For this exercise, print all of the entries exactly as given.

(Dataset entries)
--
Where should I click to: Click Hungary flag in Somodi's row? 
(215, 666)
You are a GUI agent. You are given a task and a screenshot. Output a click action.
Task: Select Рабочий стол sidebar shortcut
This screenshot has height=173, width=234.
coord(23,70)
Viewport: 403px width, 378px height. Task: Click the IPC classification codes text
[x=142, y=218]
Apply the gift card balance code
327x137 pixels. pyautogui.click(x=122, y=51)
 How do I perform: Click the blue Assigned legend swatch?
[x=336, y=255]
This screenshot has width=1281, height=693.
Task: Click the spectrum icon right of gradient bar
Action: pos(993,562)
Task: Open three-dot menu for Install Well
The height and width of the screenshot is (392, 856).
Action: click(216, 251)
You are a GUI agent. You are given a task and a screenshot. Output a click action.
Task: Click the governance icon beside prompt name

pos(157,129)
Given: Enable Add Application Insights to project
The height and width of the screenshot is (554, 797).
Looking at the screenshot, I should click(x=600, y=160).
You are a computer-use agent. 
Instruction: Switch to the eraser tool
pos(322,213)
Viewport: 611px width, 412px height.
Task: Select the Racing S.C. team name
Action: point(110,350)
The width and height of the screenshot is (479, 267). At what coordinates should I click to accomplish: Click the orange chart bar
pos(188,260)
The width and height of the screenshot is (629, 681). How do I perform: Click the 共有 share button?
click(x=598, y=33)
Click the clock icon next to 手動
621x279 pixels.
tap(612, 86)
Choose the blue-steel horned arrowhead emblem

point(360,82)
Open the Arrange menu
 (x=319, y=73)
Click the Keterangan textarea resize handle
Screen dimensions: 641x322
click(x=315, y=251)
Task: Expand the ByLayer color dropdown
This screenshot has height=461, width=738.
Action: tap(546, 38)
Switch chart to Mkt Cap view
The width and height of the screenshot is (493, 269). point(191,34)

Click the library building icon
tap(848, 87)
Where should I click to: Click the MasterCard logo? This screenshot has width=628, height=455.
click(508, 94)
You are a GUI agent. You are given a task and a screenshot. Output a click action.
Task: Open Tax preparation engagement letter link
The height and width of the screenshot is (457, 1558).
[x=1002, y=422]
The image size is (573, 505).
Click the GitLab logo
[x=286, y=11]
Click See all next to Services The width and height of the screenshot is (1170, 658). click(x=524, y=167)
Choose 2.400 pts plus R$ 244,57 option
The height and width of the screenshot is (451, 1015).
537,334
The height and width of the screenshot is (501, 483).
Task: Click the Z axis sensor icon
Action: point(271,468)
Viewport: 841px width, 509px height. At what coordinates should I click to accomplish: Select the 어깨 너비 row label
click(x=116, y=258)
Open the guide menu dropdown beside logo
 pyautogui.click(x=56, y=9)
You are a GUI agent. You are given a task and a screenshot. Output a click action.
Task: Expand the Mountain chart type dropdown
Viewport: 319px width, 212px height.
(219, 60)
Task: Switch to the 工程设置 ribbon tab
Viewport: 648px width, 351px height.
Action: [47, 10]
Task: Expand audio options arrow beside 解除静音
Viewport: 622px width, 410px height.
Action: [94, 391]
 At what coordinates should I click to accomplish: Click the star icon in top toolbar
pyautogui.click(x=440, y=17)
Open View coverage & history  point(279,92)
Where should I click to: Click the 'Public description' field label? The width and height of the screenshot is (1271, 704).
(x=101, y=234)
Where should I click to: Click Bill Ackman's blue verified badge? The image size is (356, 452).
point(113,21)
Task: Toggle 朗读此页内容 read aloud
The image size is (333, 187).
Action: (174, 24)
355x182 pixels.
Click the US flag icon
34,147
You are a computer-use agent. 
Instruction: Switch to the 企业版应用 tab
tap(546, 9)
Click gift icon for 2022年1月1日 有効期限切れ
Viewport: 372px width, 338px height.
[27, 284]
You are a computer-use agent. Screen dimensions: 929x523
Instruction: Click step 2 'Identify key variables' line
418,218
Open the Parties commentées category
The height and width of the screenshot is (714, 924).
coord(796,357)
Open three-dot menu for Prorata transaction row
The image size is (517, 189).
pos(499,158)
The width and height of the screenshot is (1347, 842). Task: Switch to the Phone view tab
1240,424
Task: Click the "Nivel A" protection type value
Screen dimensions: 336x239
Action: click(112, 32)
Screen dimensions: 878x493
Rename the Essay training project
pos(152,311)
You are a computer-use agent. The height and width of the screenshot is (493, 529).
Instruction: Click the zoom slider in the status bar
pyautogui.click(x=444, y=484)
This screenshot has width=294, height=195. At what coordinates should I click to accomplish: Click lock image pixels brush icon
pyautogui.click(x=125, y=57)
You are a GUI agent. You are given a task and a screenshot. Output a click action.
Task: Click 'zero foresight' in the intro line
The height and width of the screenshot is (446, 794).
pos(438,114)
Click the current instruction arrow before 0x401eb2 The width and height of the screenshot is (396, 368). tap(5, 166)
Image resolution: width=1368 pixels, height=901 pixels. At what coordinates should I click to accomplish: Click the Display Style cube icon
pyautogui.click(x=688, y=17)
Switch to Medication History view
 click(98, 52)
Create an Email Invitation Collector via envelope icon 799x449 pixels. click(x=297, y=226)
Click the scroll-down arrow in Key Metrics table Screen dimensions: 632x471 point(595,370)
--
Answer space:
Where should I click to: Click Hungary flag in Somodi's row? 
(215, 666)
You are a GUI agent. You are given a task and a screenshot. Output a click action.
Task: Select Рабочий стол sidebar shortcut
This screenshot has height=173, width=234.
coord(23,70)
Viewport: 403px width, 378px height. Task: Click the IPC classification codes text
[x=142, y=218]
Apply the gift card balance code
327x137 pixels. pyautogui.click(x=122, y=51)
 How do I perform: Click the blue Assigned legend swatch?
[x=336, y=255]
This screenshot has width=1281, height=693.
Task: Click the spectrum icon right of gradient bar
Action: pos(993,562)
Task: Open three-dot menu for Install Well
The height and width of the screenshot is (392, 856).
Action: click(216, 251)
You are a GUI agent. You are given a task and a screenshot. Output a click action.
Task: Click the governance icon beside prompt name

pos(157,129)
Given: Enable Add Application Insights to project
The height and width of the screenshot is (554, 797).
Looking at the screenshot, I should click(x=600, y=160).
You are a computer-use agent. 
Instruction: Switch to the eraser tool
pos(322,213)
Viewport: 611px width, 412px height.
Task: Select the Racing S.C. team name
Action: point(110,350)
The width and height of the screenshot is (479, 267). At what coordinates should I click to accomplish: Click the orange chart bar
pos(188,260)
The width and height of the screenshot is (629, 681). How do I perform: Click the 共有 share button?
click(x=598, y=33)
Click the clock icon next to 手動
621x279 pixels.
tap(612, 86)
Choose the blue-steel horned arrowhead emblem

point(360,82)
Open the Arrange menu
 (x=319, y=73)
Click the Keterangan textarea resize handle
Screen dimensions: 641x322
click(x=315, y=251)
Task: Expand the ByLayer color dropdown
This screenshot has height=461, width=738.
Action: tap(546, 38)
Switch chart to Mkt Cap view
The width and height of the screenshot is (493, 269). point(191,34)

Click the library building icon
tap(848, 87)
Where should I click to: Click the MasterCard logo? This screenshot has width=628, height=455.
click(508, 94)
You are a GUI agent. You are given a task and a screenshot. Output a click action.
Task: Open Tax preparation engagement letter link
The height and width of the screenshot is (457, 1558).
[x=1002, y=422]
The image size is (573, 505).
Click the GitLab logo
[x=286, y=11]
Click See all next to Services The width and height of the screenshot is (1170, 658). click(x=524, y=167)
Choose 2.400 pts plus R$ 244,57 option
The height and width of the screenshot is (451, 1015).
537,334
The height and width of the screenshot is (501, 483).
Task: Click the Z axis sensor icon
Action: point(271,468)
Viewport: 841px width, 509px height. At what coordinates should I click to accomplish: Select the 어깨 너비 row label
click(x=116, y=258)
Open the guide menu dropdown beside logo
 pyautogui.click(x=56, y=9)
You are a GUI agent. You are given a task and a screenshot. Output a click action.
Task: Expand the Mountain chart type dropdown
Viewport: 319px width, 212px height.
(219, 60)
Task: Switch to the 工程设置 ribbon tab
Viewport: 648px width, 351px height.
Action: [47, 10]
Task: Expand audio options arrow beside 解除静音
Viewport: 622px width, 410px height.
Action: [94, 391]
 At what coordinates should I click to accomplish: Click the star icon in top toolbar
pyautogui.click(x=440, y=17)
Open View coverage & history  point(279,92)
Where should I click to: Click the 'Public description' field label? The width and height of the screenshot is (1271, 704).
(x=101, y=234)
Where should I click to: Click Bill Ackman's blue verified badge? The image size is (356, 452).
point(113,21)
Task: Toggle 朗读此页内容 read aloud
The image size is (333, 187).
Action: (174, 24)
355x182 pixels.
Click the US flag icon
34,147
You are a computer-use agent. 
Instruction: Switch to the 企业版应用 tab
tap(546, 9)
Click gift icon for 2022年1月1日 有効期限切れ
Viewport: 372px width, 338px height.
[27, 284]
You are a computer-use agent. Screen dimensions: 929x523
Instruction: Click step 2 'Identify key variables' line
418,218
Open the Parties commentées category
The height and width of the screenshot is (714, 924).
coord(796,357)
Open three-dot menu for Prorata transaction row
The image size is (517, 189).
pos(499,158)
The width and height of the screenshot is (1347, 842). Task: Switch to the Phone view tab
1240,424
Task: Click the "Nivel A" protection type value
Screen dimensions: 336x239
Action: click(112, 32)
Screen dimensions: 878x493
Rename the Essay training project
pos(152,311)
You are a computer-use agent. The height and width of the screenshot is (493, 529).
Instruction: Click the zoom slider in the status bar
pyautogui.click(x=444, y=484)
This screenshot has width=294, height=195. At what coordinates should I click to accomplish: Click lock image pixels brush icon
pyautogui.click(x=125, y=57)
You are a GUI agent. You are given a task and a screenshot. Output a click action.
Task: Click 'zero foresight' in the intro line
The height and width of the screenshot is (446, 794).
pos(438,114)
Click the current instruction arrow before 0x401eb2 The width and height of the screenshot is (396, 368). tap(5, 166)
Image resolution: width=1368 pixels, height=901 pixels. At what coordinates should I click to accomplish: Click the Display Style cube icon
pyautogui.click(x=688, y=17)
Switch to Medication History view
 click(98, 52)
Create an Email Invitation Collector via envelope icon 799x449 pixels. click(x=297, y=226)
Click the scroll-down arrow in Key Metrics table Screen dimensions: 632x471 point(595,370)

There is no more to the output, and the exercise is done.